> **Description of the task**: Give the rows below as a numbered list, skipping any blank lines and leaving the pictures out of your answer.

--- Start of Material shown ---

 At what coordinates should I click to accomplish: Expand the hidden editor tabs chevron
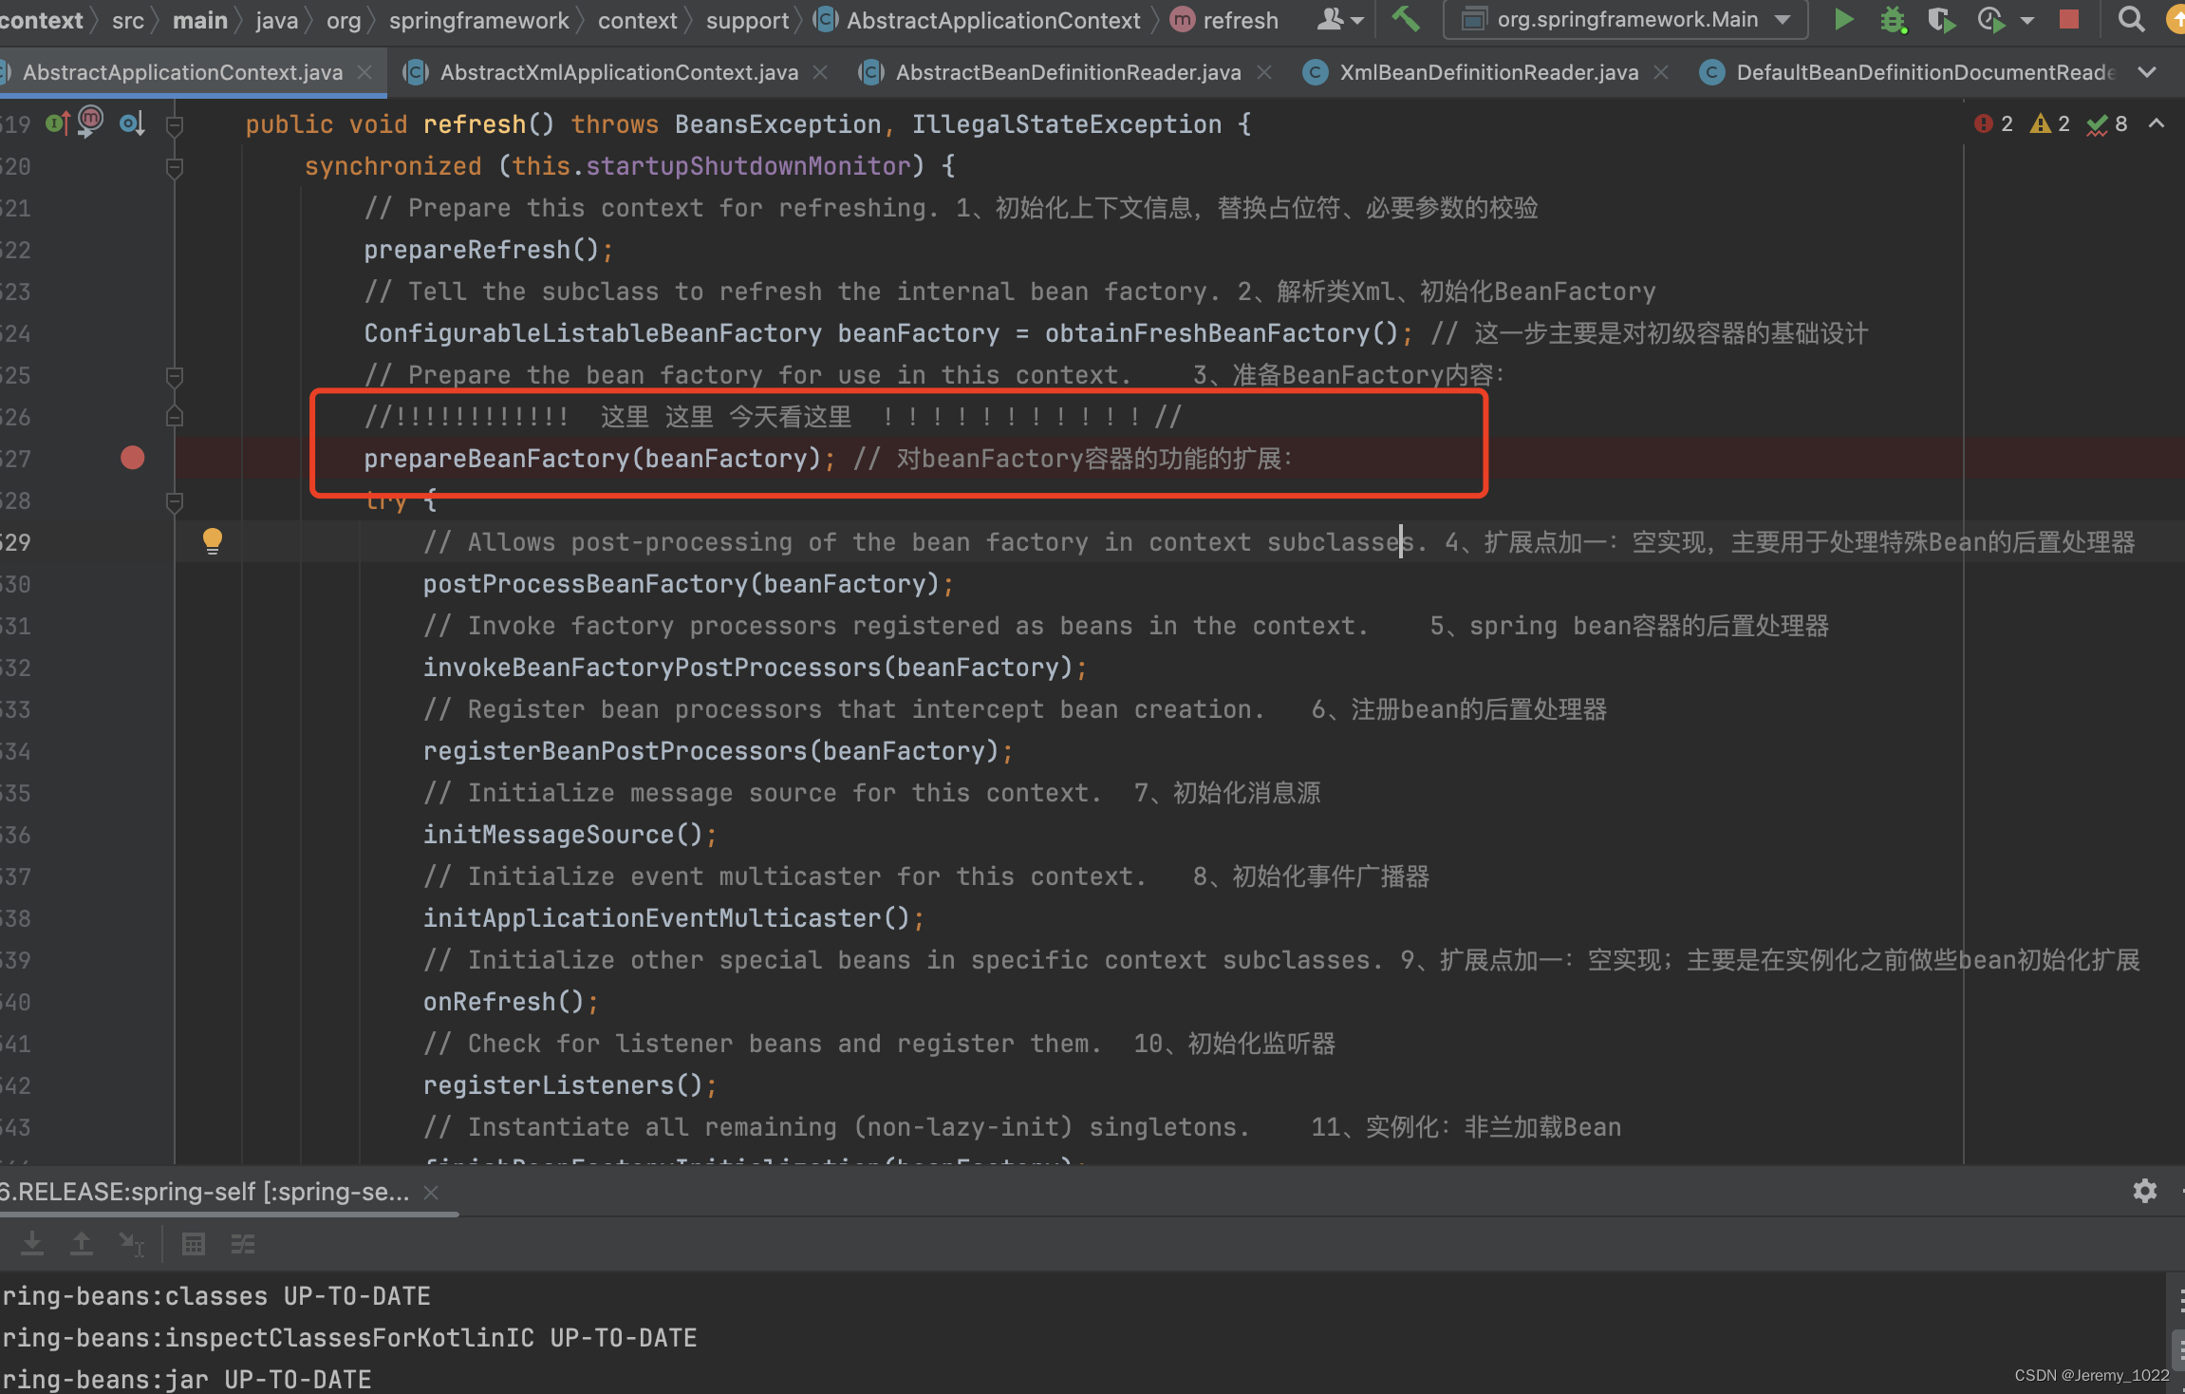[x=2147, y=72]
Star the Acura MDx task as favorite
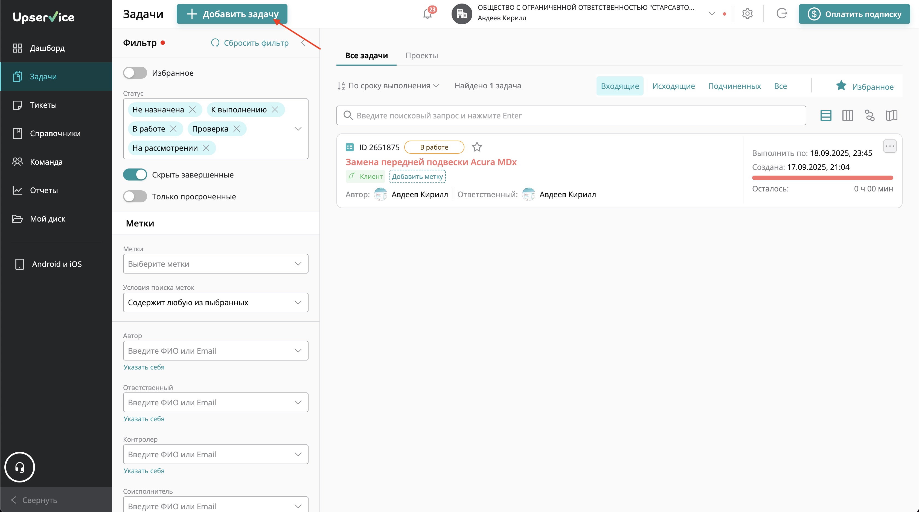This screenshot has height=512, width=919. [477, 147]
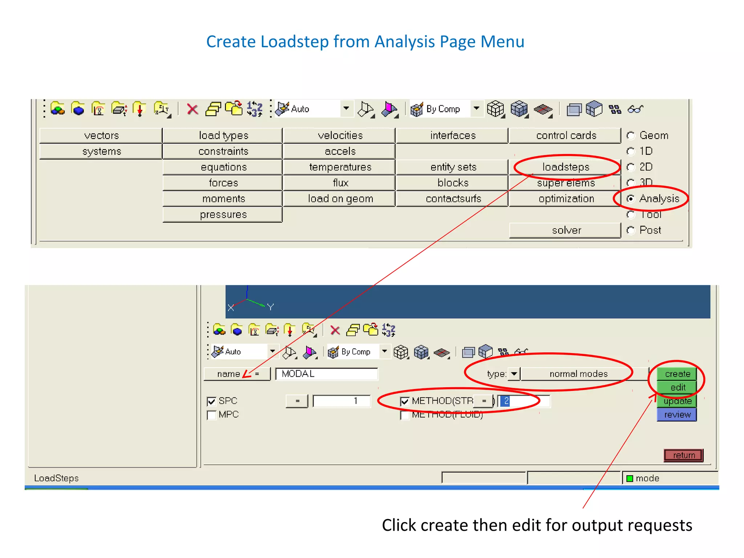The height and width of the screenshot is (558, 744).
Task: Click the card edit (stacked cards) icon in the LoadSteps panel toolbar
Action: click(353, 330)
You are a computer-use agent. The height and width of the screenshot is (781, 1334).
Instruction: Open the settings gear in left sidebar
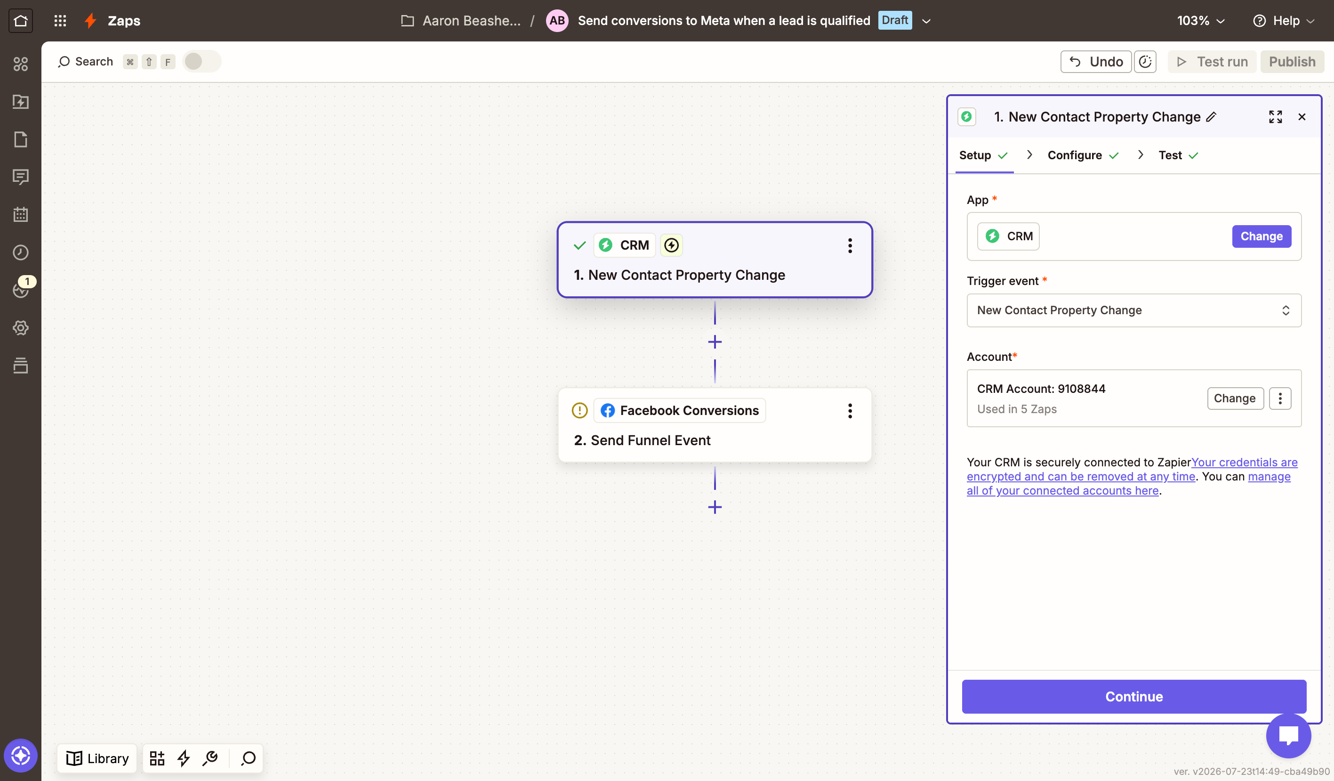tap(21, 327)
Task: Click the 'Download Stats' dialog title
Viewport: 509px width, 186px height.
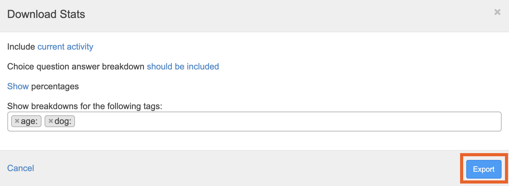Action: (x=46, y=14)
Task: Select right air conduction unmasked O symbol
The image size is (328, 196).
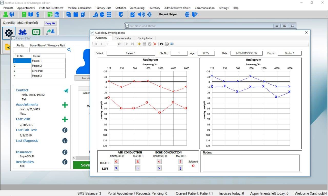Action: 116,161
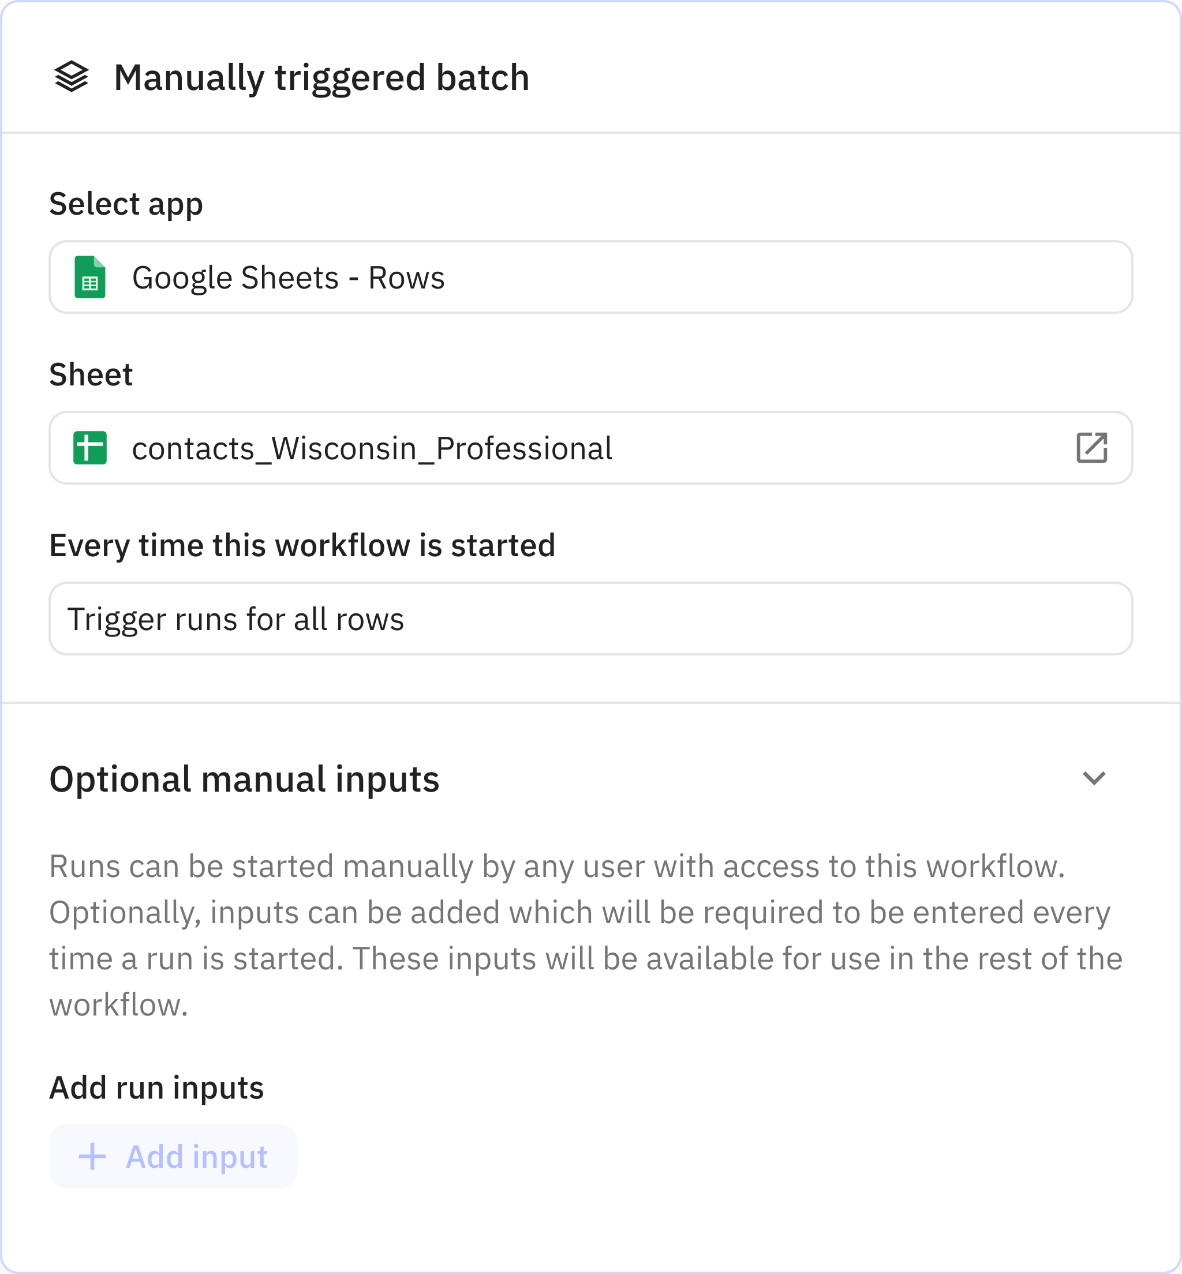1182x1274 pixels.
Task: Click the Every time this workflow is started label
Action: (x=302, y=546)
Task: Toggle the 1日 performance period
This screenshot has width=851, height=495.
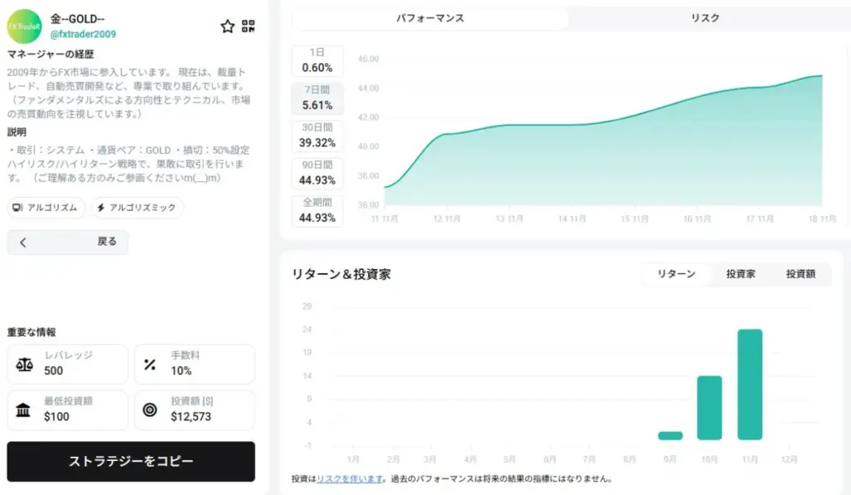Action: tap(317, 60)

--- End of Material shown ---

> **Solution below**:
1.  At what coordinates should I click to accomplish: Expand the hidden editor tabs chevron
2. [x=2147, y=72]
3. Star the Acura MDx task as favorite
4. This screenshot has height=512, width=919. [477, 147]
5. The height and width of the screenshot is (558, 744).
6. Task: Click the card edit (stacked cards) icon in the LoadSteps panel toolbar
7. Action: click(353, 330)
8. You are a computer-use agent. The height and width of the screenshot is (781, 1334).
9. Instruction: Open the settings gear in left sidebar
10. tap(21, 327)
11. Task: Click the 'Download Stats' dialog title
12. Viewport: 509px width, 186px height.
13. Action: (x=46, y=14)
14. Task: Select right air conduction unmasked O symbol
15. The image size is (328, 196).
16. Action: 116,161
17. 1182x1274 pixels.
18. Task: Click the Every time this workflow is started label
19. Action: (x=302, y=546)
20. Task: Toggle the 1日 performance period
21. This screenshot has width=851, height=495.
22. Action: tap(317, 60)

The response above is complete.